Between overuse and the year-round nature of certain sports, young athletes are at increased risk for injuries.

The best way to avoid these injuries is by avoiding single sport specialization and encouraging the kids to be active in multiple sports. This will allow them to break from the repetitive motions of one particular sport  while developing other skills necessary for injury prevention.”

Here are his other recommendations:

  • Follow the guidelines. These are designed to reduce the risk of overuse injuries. ACC have some fantastic material around injury prevention. Remember that players are also at risk for muscle sprains, strains and bruises.
  • Get a checkup. A pre-season physical exam is important for players of all ages. Identifying potential medical problems can help prevent injuries and illnesses.
  • Warm up. Always start with easy calisthenics, such as jumping jacks.
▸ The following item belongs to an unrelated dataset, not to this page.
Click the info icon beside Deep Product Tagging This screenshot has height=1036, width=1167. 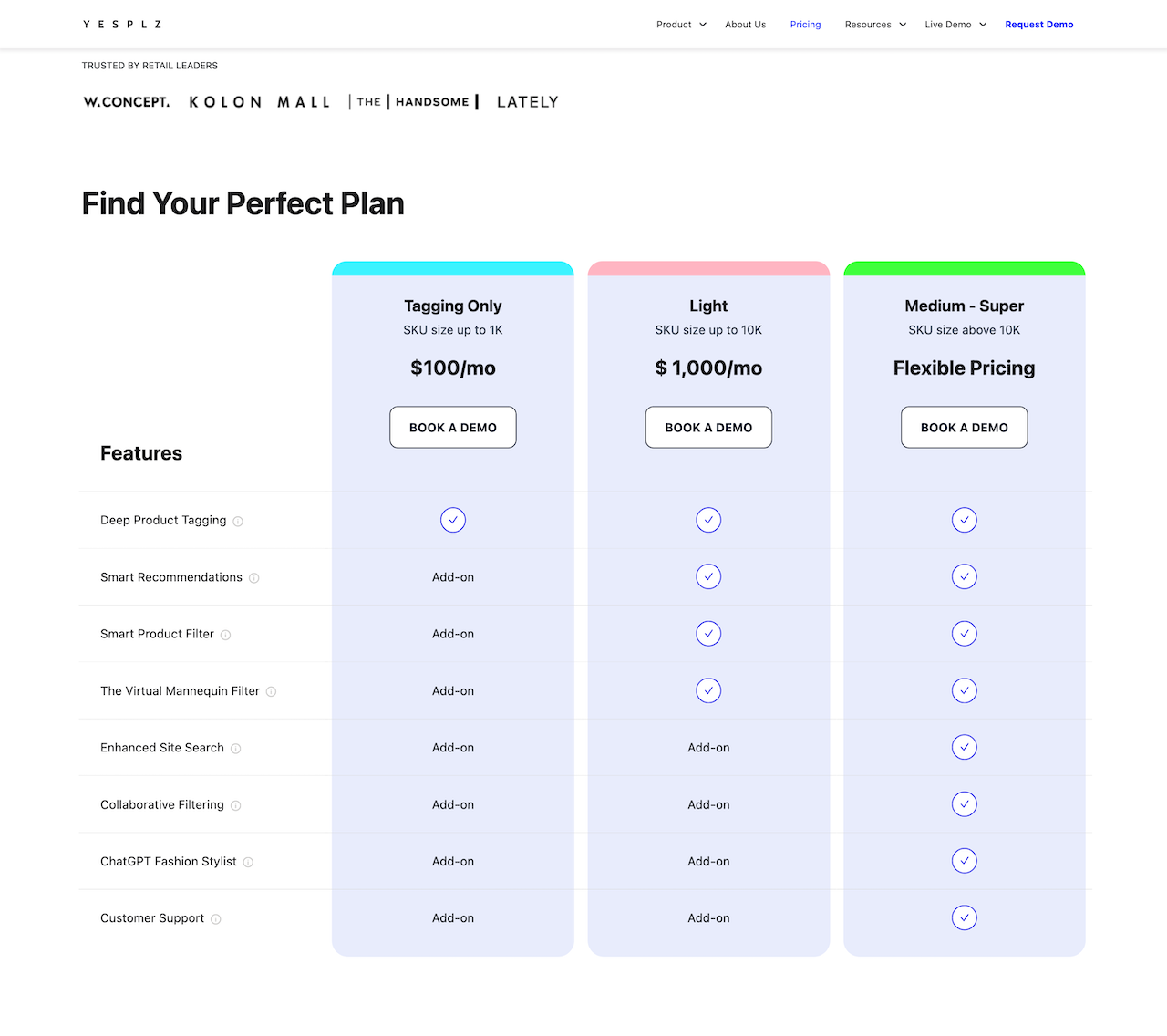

Continue with walking or light running, such as running the bases. Gentle stretching of the back, hamstrings and shoulders is also a good idea.
  • Cool down. Stretch after a practice or game to help reduce muscle soreness and keep muscles long and flexible. Slowly and gently stretch after activity, holding each stretch for 30 seconds.
  • Stay hydrated. Even mild dehydration can hurt your performance on the field. If you don’t get enough fluids, your body can’t effectively cool itself through sweat and evaporation. Generally, it’s a good idea to drink non-caffeinated fluid 2 hours before exercise and water every 20 minutes throughout exercise.